Aim of the exercise — Can you repeat the material below word for word, beginning at the line that has "Find the location" and stopping after the line that has "Describe the element at coordinates (222, 496)", with the pictures left out?

Exercise materials —
__________________________________________________

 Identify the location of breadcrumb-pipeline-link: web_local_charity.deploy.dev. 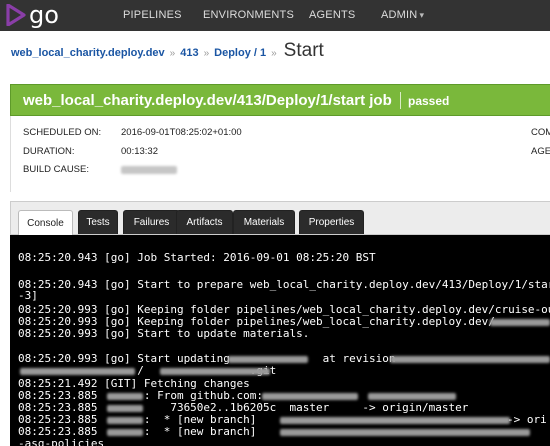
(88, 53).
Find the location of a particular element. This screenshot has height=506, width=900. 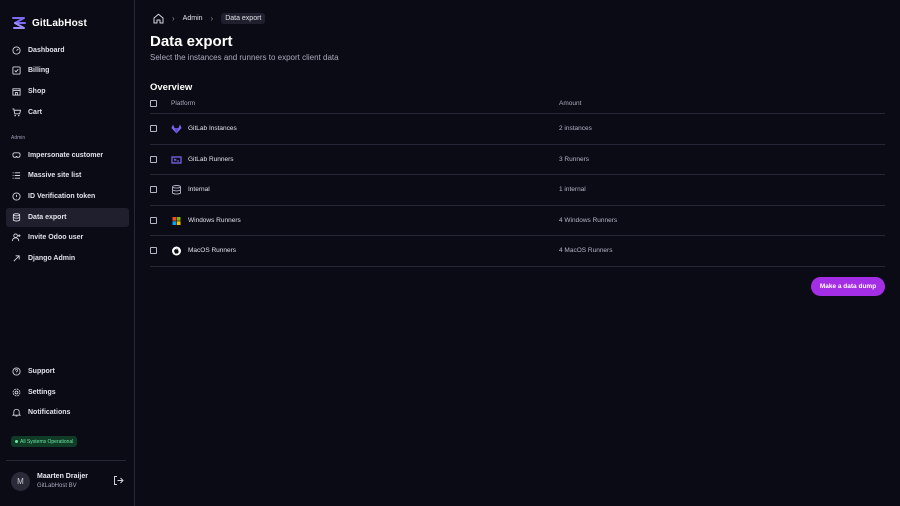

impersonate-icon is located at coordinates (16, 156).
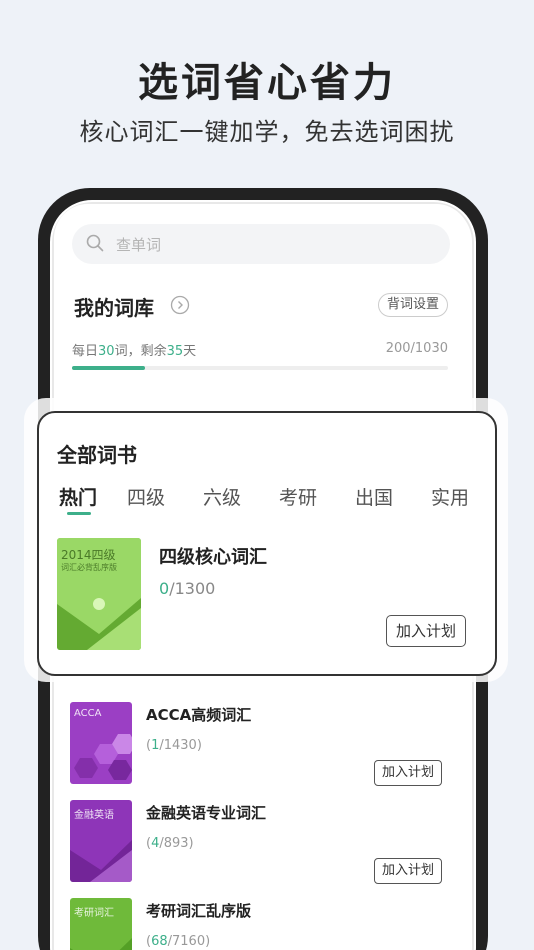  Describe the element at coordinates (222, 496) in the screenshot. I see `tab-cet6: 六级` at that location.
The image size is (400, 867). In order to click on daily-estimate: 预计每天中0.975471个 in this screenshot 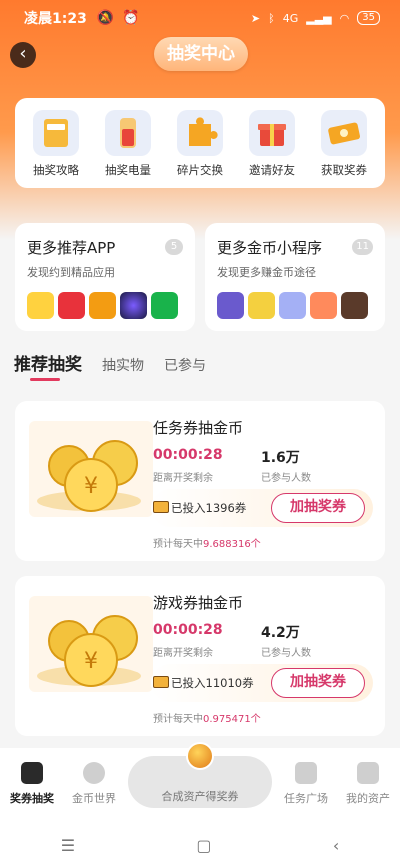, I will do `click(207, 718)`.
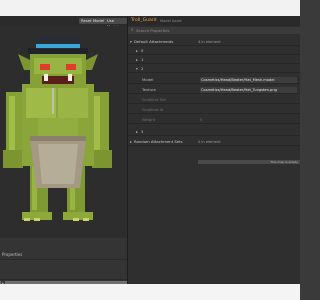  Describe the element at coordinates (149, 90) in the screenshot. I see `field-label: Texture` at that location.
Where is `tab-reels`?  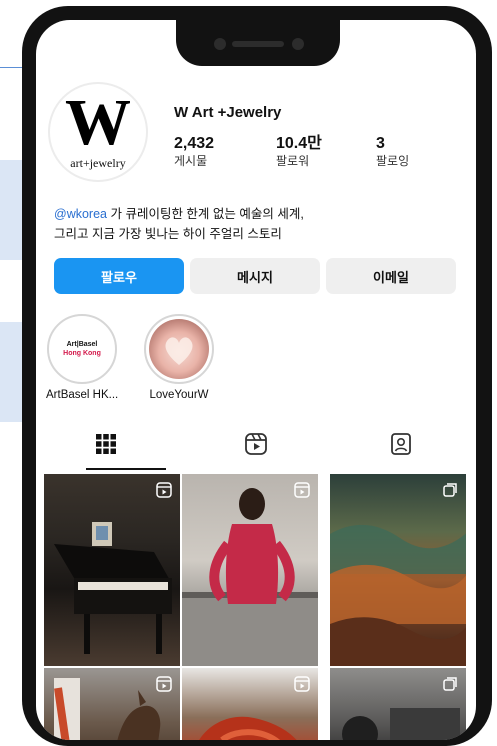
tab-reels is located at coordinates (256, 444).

__________________________________________________

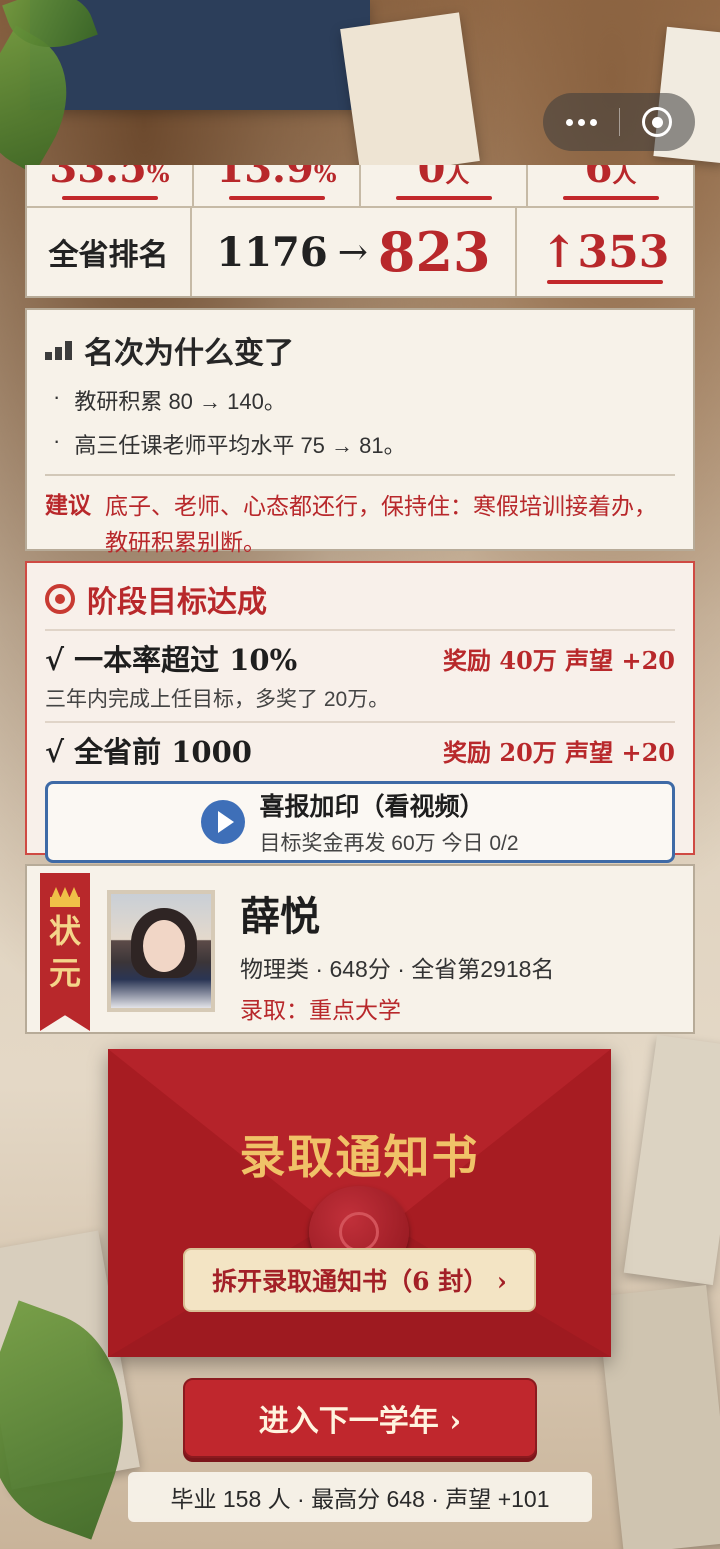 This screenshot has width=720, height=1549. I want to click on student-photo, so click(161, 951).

__________________________________________________

Problem solution —
Find the location of a particular element. This screenshot has height=506, width=900. 

impersonate-icon is located at coordinates (16, 156).
  Describe the element at coordinates (222, 496) in the screenshot. I see `tab-cet6: 六级` at that location.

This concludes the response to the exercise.